Electrolite informs us that it appears the military may have ordered KBR (Kellogg, Brown, & Root, a division of Halliburton, of course), who provides net access for US troops in Iraq, to cut off all “inessential” access to email and the net for the next 90 days.

Could it be they don't want news of what's happening on the home front to get in, and further reports of what is going on in Iraq to get out?
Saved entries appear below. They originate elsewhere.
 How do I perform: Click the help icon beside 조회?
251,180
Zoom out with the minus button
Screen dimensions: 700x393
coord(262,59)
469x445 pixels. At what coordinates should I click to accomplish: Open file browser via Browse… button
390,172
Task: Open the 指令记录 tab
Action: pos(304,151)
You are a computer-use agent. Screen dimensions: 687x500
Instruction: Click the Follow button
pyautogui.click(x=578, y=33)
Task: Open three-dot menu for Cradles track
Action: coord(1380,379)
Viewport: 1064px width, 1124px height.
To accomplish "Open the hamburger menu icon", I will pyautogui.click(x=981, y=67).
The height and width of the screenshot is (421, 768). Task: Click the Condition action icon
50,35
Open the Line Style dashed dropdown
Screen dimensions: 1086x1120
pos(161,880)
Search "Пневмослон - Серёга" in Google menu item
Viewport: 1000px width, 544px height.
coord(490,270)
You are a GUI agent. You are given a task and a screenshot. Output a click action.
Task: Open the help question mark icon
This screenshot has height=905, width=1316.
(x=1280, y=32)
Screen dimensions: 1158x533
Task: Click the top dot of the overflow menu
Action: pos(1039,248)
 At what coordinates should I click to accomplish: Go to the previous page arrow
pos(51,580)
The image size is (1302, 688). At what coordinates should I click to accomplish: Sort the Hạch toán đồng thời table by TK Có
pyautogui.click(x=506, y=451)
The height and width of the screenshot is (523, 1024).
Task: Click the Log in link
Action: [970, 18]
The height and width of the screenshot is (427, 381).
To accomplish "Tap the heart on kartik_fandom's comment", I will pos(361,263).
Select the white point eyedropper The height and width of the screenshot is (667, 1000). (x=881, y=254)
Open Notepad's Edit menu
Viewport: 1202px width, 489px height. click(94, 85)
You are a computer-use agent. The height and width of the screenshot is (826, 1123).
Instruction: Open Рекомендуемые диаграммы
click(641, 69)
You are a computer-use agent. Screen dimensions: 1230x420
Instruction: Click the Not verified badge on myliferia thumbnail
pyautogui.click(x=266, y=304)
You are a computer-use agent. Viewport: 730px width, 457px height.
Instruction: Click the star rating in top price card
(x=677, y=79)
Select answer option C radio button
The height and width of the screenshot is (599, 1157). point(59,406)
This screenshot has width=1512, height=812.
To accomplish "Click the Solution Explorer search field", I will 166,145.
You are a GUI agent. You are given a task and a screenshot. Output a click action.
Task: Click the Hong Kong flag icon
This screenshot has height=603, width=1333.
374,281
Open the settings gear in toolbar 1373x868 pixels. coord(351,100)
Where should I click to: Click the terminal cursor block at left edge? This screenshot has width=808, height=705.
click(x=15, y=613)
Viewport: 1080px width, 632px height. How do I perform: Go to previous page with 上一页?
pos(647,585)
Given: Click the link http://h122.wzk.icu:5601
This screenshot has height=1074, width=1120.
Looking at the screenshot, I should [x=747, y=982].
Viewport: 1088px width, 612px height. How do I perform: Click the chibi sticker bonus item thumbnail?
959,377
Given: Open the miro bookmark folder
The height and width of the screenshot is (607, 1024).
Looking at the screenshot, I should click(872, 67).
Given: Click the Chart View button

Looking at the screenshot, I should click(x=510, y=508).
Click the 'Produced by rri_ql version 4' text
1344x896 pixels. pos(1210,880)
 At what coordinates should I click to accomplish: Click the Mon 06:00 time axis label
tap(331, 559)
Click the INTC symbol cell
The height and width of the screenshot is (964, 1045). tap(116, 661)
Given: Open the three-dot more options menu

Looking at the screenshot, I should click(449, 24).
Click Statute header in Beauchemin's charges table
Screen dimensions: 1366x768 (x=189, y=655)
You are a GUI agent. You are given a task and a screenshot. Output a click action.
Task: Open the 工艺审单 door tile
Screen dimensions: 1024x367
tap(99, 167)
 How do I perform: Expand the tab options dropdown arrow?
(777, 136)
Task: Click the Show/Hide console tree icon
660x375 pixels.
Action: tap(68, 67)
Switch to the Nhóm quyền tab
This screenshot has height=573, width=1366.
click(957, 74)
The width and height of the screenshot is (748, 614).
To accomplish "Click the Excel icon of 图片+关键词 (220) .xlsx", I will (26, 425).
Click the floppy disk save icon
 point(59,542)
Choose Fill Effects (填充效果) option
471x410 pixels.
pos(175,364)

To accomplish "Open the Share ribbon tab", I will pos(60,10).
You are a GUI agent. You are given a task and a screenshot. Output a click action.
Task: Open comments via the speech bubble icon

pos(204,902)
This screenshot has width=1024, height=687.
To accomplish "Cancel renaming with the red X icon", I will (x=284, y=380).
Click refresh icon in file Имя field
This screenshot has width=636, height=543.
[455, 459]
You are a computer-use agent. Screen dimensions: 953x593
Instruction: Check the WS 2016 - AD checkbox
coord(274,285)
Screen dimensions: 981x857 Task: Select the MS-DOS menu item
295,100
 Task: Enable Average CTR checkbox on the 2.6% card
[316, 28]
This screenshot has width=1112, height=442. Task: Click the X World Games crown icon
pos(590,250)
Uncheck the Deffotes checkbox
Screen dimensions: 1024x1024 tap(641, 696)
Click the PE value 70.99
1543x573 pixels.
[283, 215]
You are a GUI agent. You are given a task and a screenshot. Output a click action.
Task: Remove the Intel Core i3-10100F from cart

If they want to control "stories told out of school," then they had better figure out how to gag troops returning to the states. Because they are talking, and it ain't pretty;

'It is a common thing to abuse prisoners,' said Sgt. Mike Sindar, 25, of the Army National Guard's 870th Military Police Company based in the San Francisco Bay area. 'I saw beatings all the time... A lot of people had so much pent-up anger, so much aggression...It was not just these six people...Yes, the beatings happen, yes, all the time...'

...Until earlier this year prisoners would arrive at Abu Ghraib with broken bones, suggesting they had been roughed up, he said. But the practice ended in January or February, as practices at the prison were coming under increased internal scrutiny...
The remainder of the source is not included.